→ What is being asked: Nothing but the lines below from the one with "Click the bottom-left chart reset icon" through the one with "This screenshot has height=442, width=1568." should be output, each exactly as given, and no pictures.
[Opening Records for this exercise section]
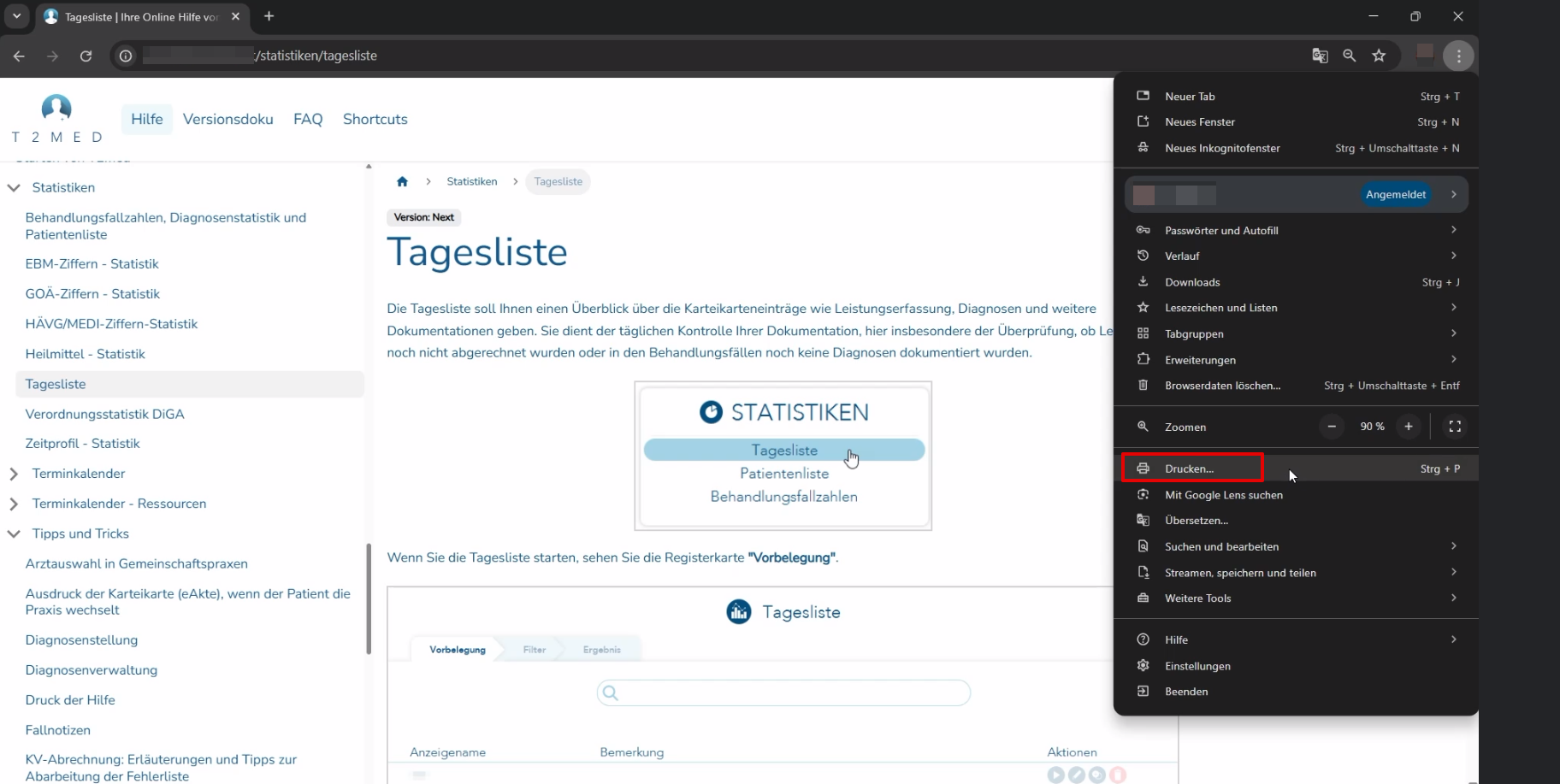Click the Chrome three-dot menu button
Viewport: 1560px width, 784px height.
1458,56
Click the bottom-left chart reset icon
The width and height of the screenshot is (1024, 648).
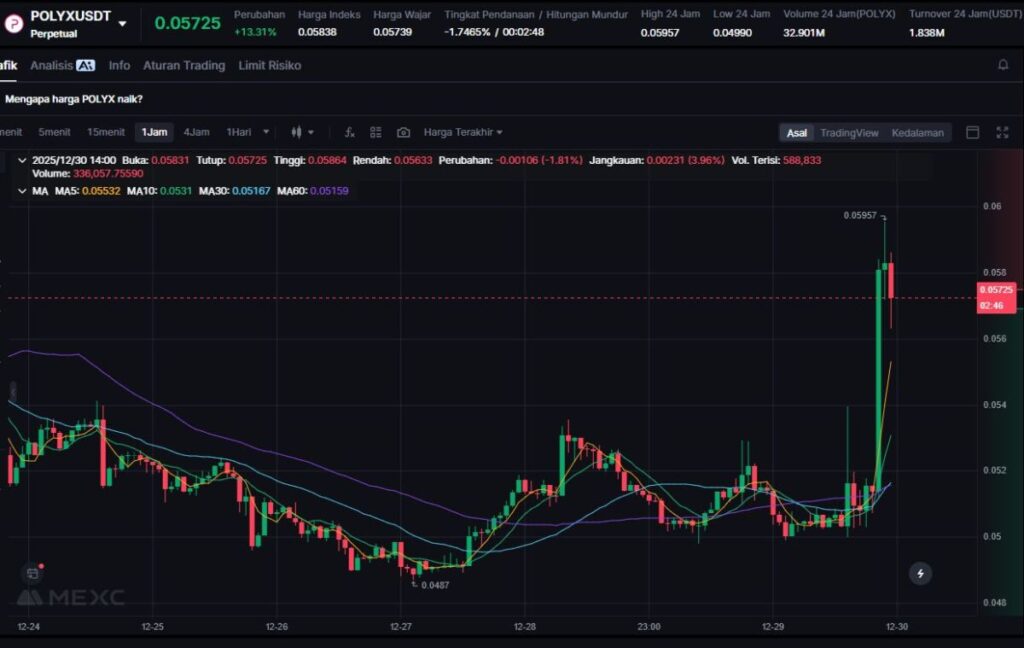tap(32, 573)
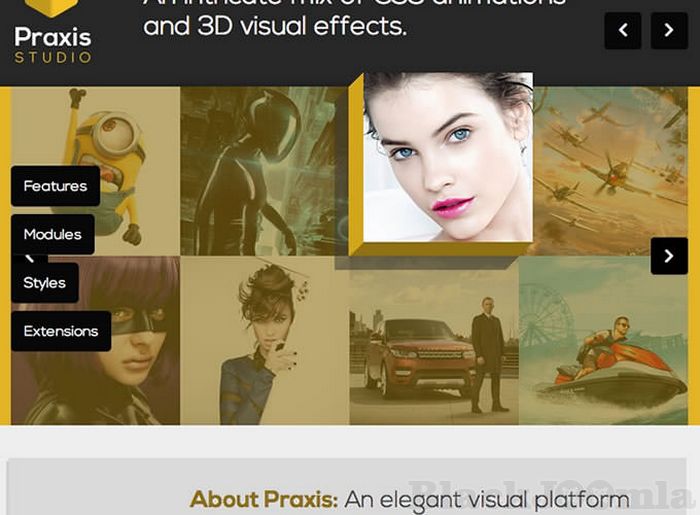This screenshot has height=515, width=700.
Task: Advance to next slide using header right arrow
Action: [x=669, y=31]
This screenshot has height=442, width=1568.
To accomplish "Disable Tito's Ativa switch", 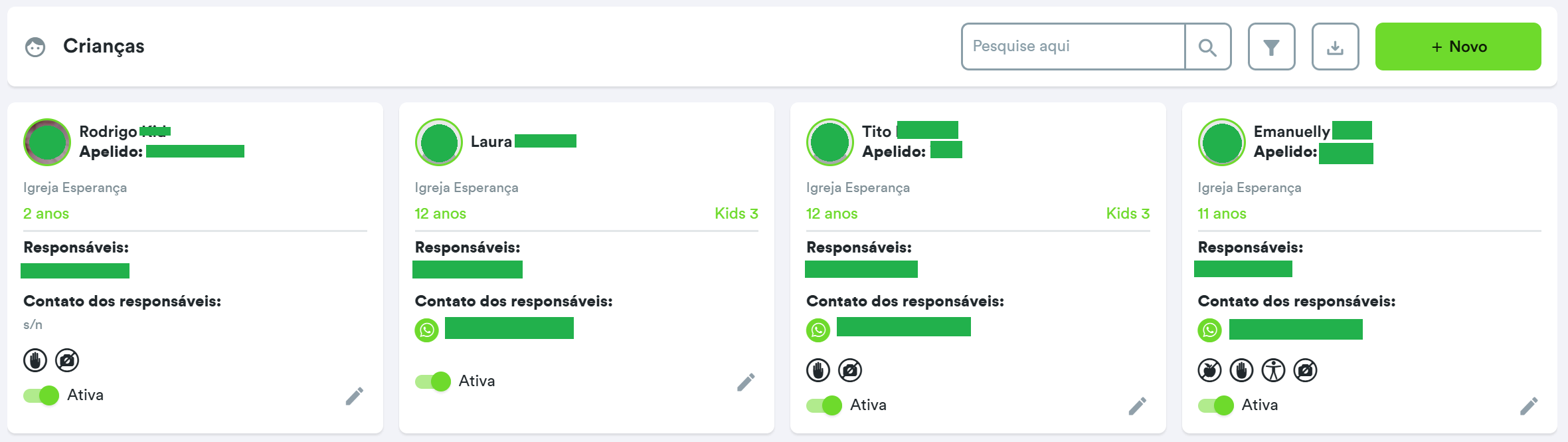I will pyautogui.click(x=824, y=405).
[Closing Records for this exercise section]
→ Solution to this exercise:
Click the bottom-left chart reset icon
The width and height of the screenshot is (1024, 648).
tap(32, 573)
This screenshot has height=515, width=700.
Task: Advance to next slide using header right arrow
Action: [x=669, y=31]
This screenshot has height=442, width=1568.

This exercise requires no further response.